Your task: Identify every line in the rows below that contains the word "with", matching case exactly, and copy each of those lines.

[Word and element location data]
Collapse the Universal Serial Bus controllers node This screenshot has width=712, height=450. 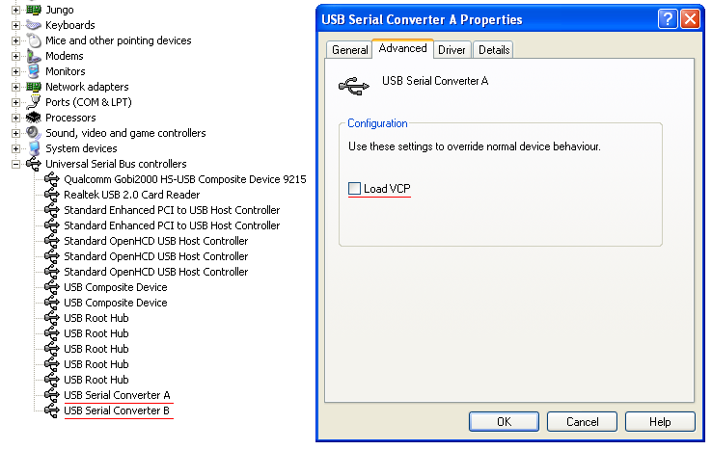15,164
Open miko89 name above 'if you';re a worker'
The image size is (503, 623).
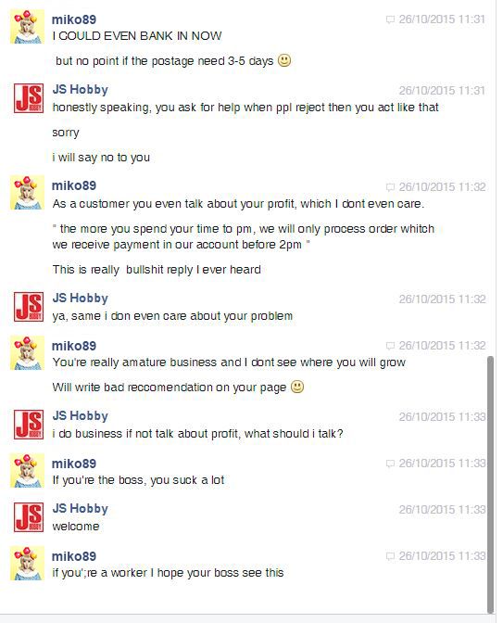coord(74,556)
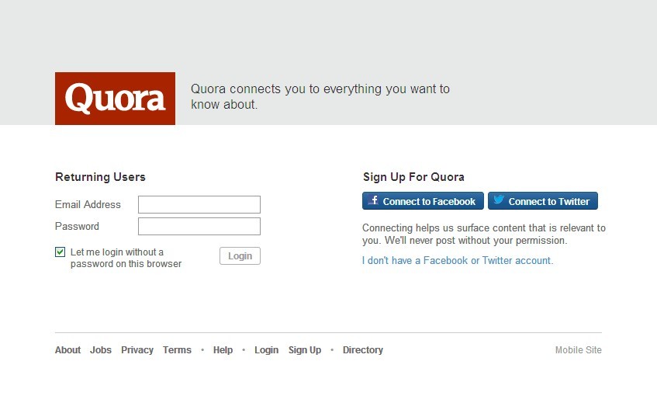Connect to Twitter button
Screen dimensions: 657x396
543,201
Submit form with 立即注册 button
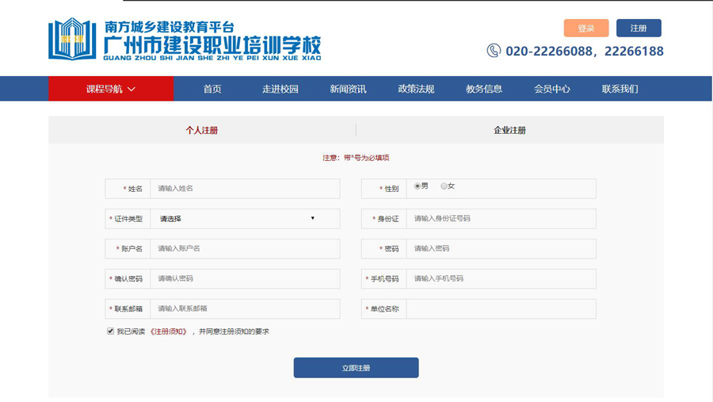 pos(356,368)
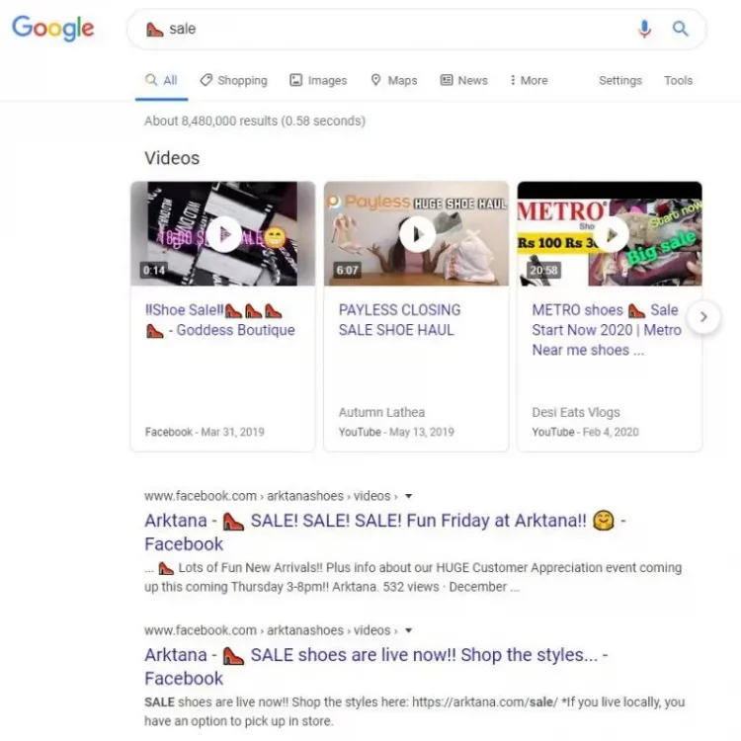This screenshot has width=741, height=741.
Task: Switch to the Maps tab
Action: tap(393, 80)
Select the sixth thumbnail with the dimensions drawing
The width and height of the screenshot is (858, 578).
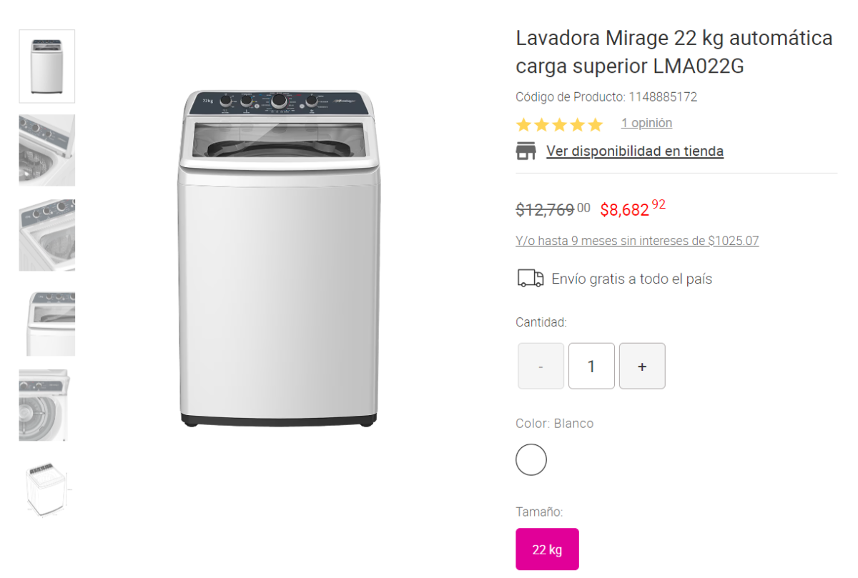(x=46, y=489)
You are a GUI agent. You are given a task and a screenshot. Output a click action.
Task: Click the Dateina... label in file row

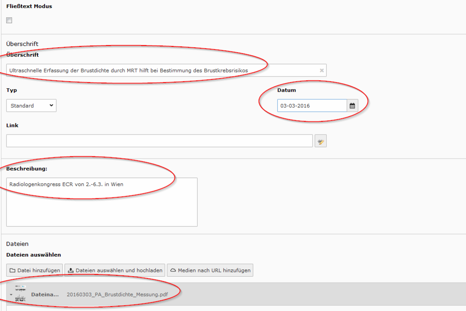click(x=45, y=295)
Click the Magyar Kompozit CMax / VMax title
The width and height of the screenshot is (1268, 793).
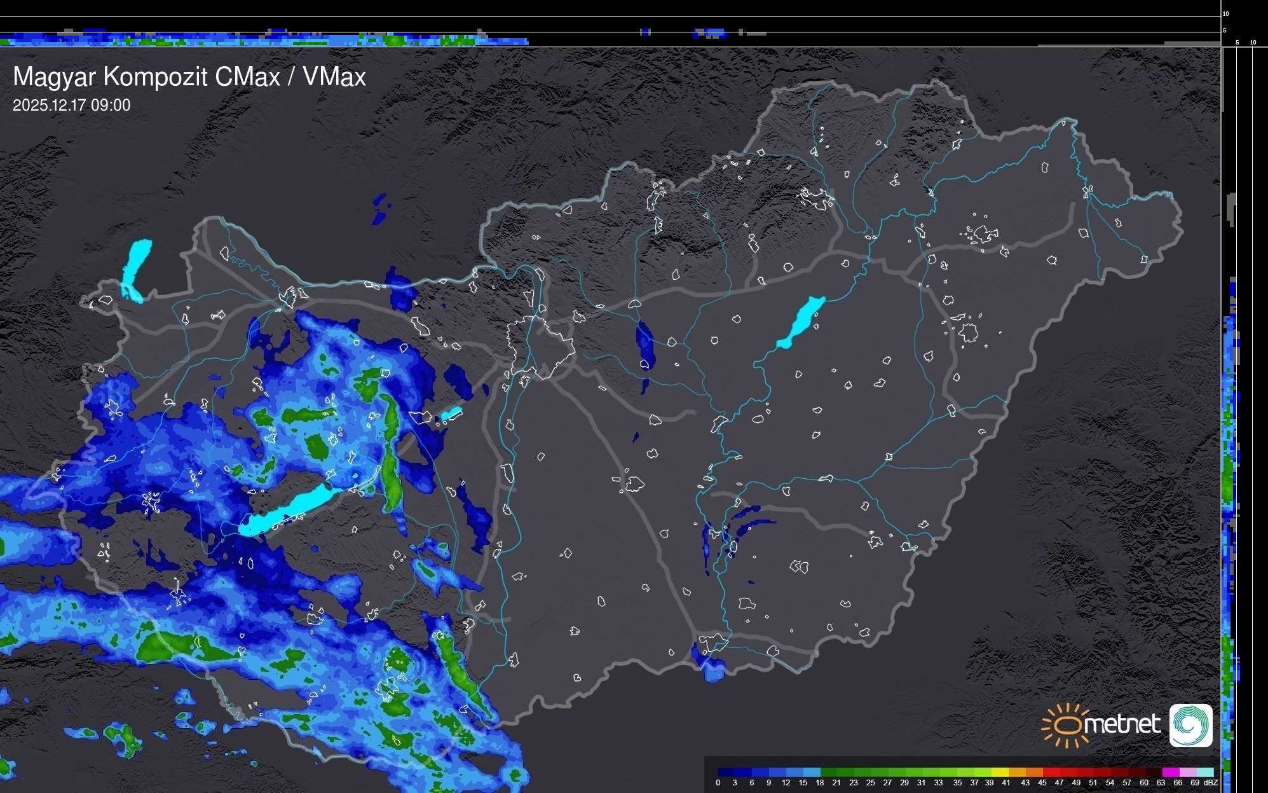click(189, 77)
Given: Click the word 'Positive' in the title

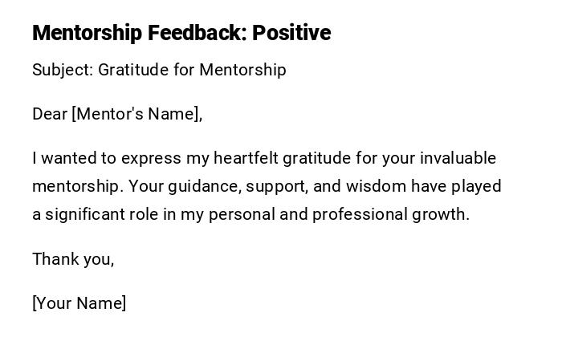Looking at the screenshot, I should click(291, 33).
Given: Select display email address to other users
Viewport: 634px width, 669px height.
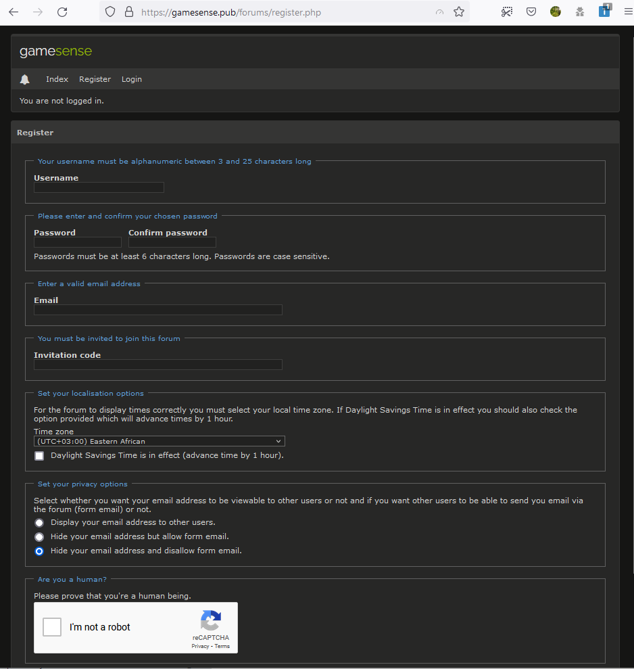Looking at the screenshot, I should pyautogui.click(x=39, y=522).
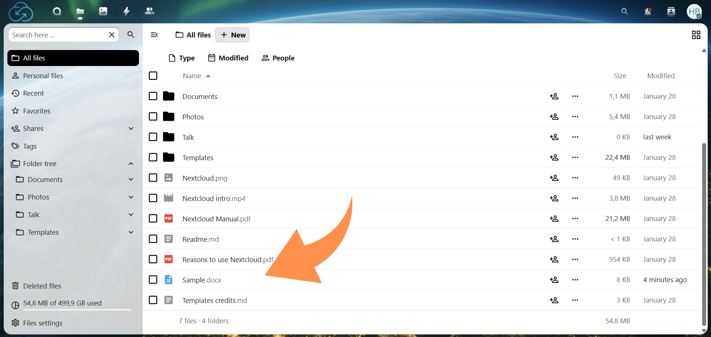
Task: Go to Favorites in sidebar
Action: point(36,111)
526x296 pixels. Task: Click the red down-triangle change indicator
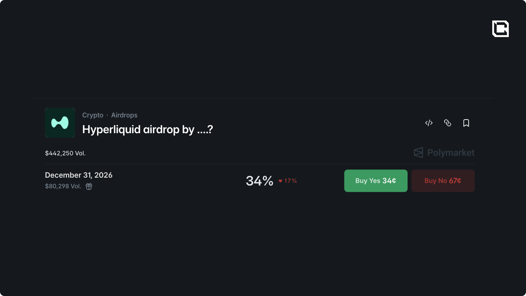280,181
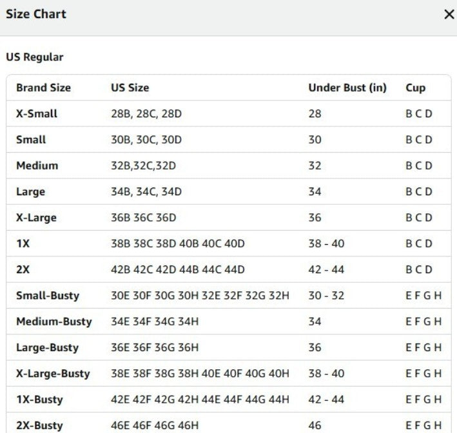457x433 pixels.
Task: Click the Cup column header
Action: click(415, 88)
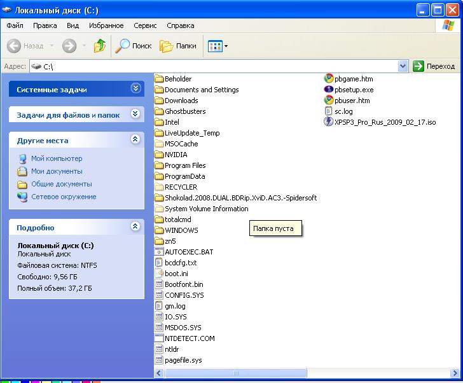Select the pbsetup.exe file icon

[x=329, y=90]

Solution to this task:
Submit form with 立即注册 button
Select the sixth thumbnail with the dimensions drawing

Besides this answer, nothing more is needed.